In this regard, Judge Brichambaut’s noted that disqualifying a judge from participating in a proceeding at the ICC “is not a step to be undertaken lightly,” as judges enjoy a presumption of impartiality that attaches to judicial office.
Previous judgments on disqualification requests have stressed this position while rejecting the requests. In Lubanga’s 2015 petition to disqualify Judge Silvia Fernández de Gurmendi, the Plenary stated that there was “a strong presumption of impartiality that is not easily rebutted.” In the bid to disqualify Judge Cuno Tarfusser from the trial of Jean-Pierre Bemba and others, the Plenary stressed that a high threshold must be satisfied to rebut the presumption of impartiality that attaches to judicial office.
The Plenary added that when assessing the appearance of bias in the eyes of a reasonable observer, “unless rebutted, it is presumed that the judges of the Court are professional judges, and thus, by virtue of their experience and training, capable of deciding on the issue before them while relying solely and exclusively on the evidence adduced in the particular case.”
Lubanga’s application in 2013 for disqualification of Judge Sang-Hyun Song from his appeal also failed. The defense petitioned after the judge had said the Lubanga trial verdict and sentence set “a crucial precedent in the fight against impunity.” The Plenary rejected the defense appeal after determining that the defense had taken these statements out of context.
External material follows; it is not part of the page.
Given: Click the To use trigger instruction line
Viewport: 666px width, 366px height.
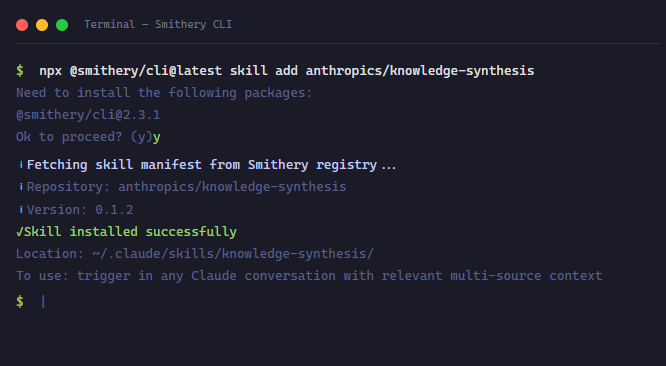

It added that a reasonable observer, noting the entire content and context of the judge’s statements, “would neither have considered them to have been comments regarding the merits of the decisions under appeal, nor related to any of the particular legal issues to be decided on appeal.”
Last year, Bemba sought the disqualification of three judges who were handling reparations proceedings following his conviction for war crimes and crimes against humanity. However, before his request made it to the Plenary, an appeals chamber overturned Bemba’s conviction, ending the reparations proceedings. Two judges whose disqualification he had sought – Geoffrey Henderson and Chang-ho Chung – denied being biased against Bemba and declined to recuse themselves.